I think you've hit a fairly typical problem with gzipped files in that they cannot be loaded in parallel. More specifically, a single gzipped file cannot be loaded in parallel by multiple tasks, so Spark will load it with 1 task and thus give you an RDD with 1 partition.

You need to explicitly repartition the RDD after loading it so that more tasks can run on it parallel.

For example:

val file = sc.textFile("/path/to/file.txt.gz").repartition(sc.defaultParallelism * 3)
println(file.count())

Regarding the comments on your question, the reason setting minPartitions doesn't help here is because a gzipped file is not splittable, so Spark will always use 1 task to read the file.

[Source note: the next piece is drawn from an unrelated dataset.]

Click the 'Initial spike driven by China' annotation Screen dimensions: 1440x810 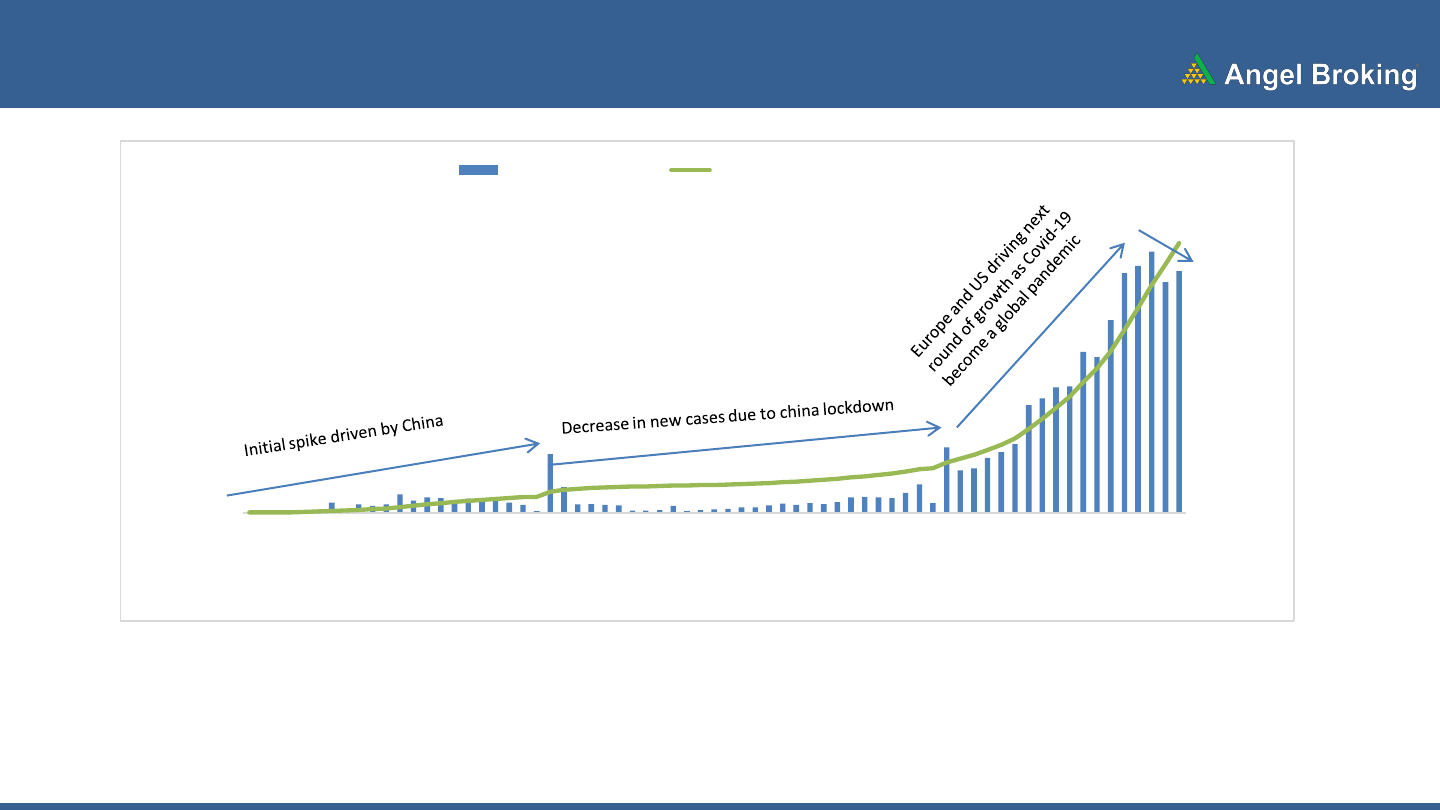[343, 436]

If you set minPartitions when reading a regular text file, or a file compressed with a splittable compression format like bzip2, you'll see that Spark will actually deploy that number of tasks in parallel (up to the number of cores available in your cluster) to read the file.

13,216

Stephane Maarek

Updated on June 04, 2022

Comments

Stephane Maarek almost 2 years
I have launched my cluster this way:
```
/usr/lib/spark/bin/spark-submit --class MyClass --master yarn-cluster--num-executors 3 --driver-memory 10g --executor-memory 10g --executor-cores 4 /path/to/jar.jar
```
The first thing I do is read a big text file, and count it:
```
val file = sc.textFile("/path/to/file.txt.gz")
println(file.count())
```
When doing this, I see that only one of my nodes is actually reading the file and executing the count (because I only see one task). Is that expected? Should I repartition my RDD afterwards, or when I use map reduce functions, will Spark do it for me?
Stephane Maarek over 9 years

Thanks! Would you recommend bzip2 over gzip then? If I load that file frequently, what should be my strategy to optimize every run?
Nick Chammas over 9 years

@Stephane - It depends on how much data is coming in and how much time your cluster spends repartitioning the data. A single gzipped file might be fine. If the one file is too big, you could probably also go with multiple gzipped files (i.e. splitting before compressing) as each gzipped file can be loaded in parallel into the same RDD (one task per file). That's probably the path of least resistance.
Stephane Maarek over 9 years

very very interesting thanks! So .gz.001 splitted files or bzip2... I'll experiment with both! I think that yes, the big bottleneck is the first repartition, so if I manage to already split my files when they're coming it might save me a little bit of time
Alexander Aleksandrovič Klimov about 9 years

@Stephane, do you know why that limitation exists? It doesn't seem any easier to distribute the reading of a non-gzipped file - in both cases, you need to read the file serially to work out where the next record begins?
Stephane Maarek about 9 years

@Paul, I haven't experimented with bzip2 yet, I'll tell you if parallel reading truly works. I don't know, if the archive is splittable, then I guess you can read it in parallel (block 1 to n, n+1 to 2n, etc...) and then probably send the few missing bytes here and there to make sure every part is correctly formed. I hope that's what Spark does
Stephane Maarek about 9 years

(parallel read does work --- but performance isn't improved too much from a repartition after a serial read, I guess it really depends on if the network is a bottleneck)
Nick Chammas about 9 years

@Stephane - What do your task stats look like? When you say "parallel read does work", how are you verifying that that is happening?
Stephane Maarek about 9 years

I used to see one task before. Now from what I have seen, with the bzip2 archive, as my file was 8GB, and the reading block on hadoop was 64MB, I saw around 125 tasks being created, and split between my various datanodes. If you click in the spark UI to see the tasks stats, you see the details (input, task time, gc, etc), and I saw I had 125 tasks
user2848932 almost 9 years

do you know other method? I think repartition is too heavy for this purpose, because we don't need to shuffle all of the data but only split a large file into several partitions.
Nick Chammas almost 9 years

@user2848932 - If you don't shuffle the data, how will the other workers in your cluster get to share the work of processing it? Without shuffling, only 1 task on 1 worker will be able to process the gzipped file. Shuffling the data sends parts of it to other workers, which is relatively quick compared to how long you'd otherwise be waiting for 1 task to do all the work.